Роджер Шерингем покинул Рожье-Кровелла в столь расстроенных чувствах, что, только употребив пинту пива в «Ревене и репе», сумел собраться с мыслями. Некоторое время он забавлялся идеей, что преподобный Хилари его одурачил, но воспоминание о твердой, с росчерками подписи развеяло все сомнения. Архиепископ способен замалчивать неудобную правду, однако не станет же он расписываться в откровенной лжи. И с чего он решил, будто столп общества будет метаться по загородной резиденции богача, трепеща от религиозного рвения, произнося проклятия из Писания и призывая гнев небес, как уличный проповедник?

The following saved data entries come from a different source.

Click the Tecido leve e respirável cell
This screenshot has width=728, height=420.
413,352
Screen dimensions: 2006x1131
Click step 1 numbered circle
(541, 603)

Нелепая и постыдная ошибка!
Но если доктор Петтифер никогда не говорил про «расплату за грех», то почему именно на эти слова напирал Миллс? Он действительно принял бормотание про поезд за столь зловещее изречение? Или, вообразив, будто архиепископ двадцатого века имеет обыкновение вести себя как Иоанн Креститель, он вложил в уста духовного лица слова, отвечающие какой-то его собственной скрытой цели? А если так и было, и Рожье-Кровелл говорил правду, то это не единственная ложь секретаря, ведь он же лично устроил визит, который затем объявил полной неожиданностью. Тут есть над чем поразмыслить.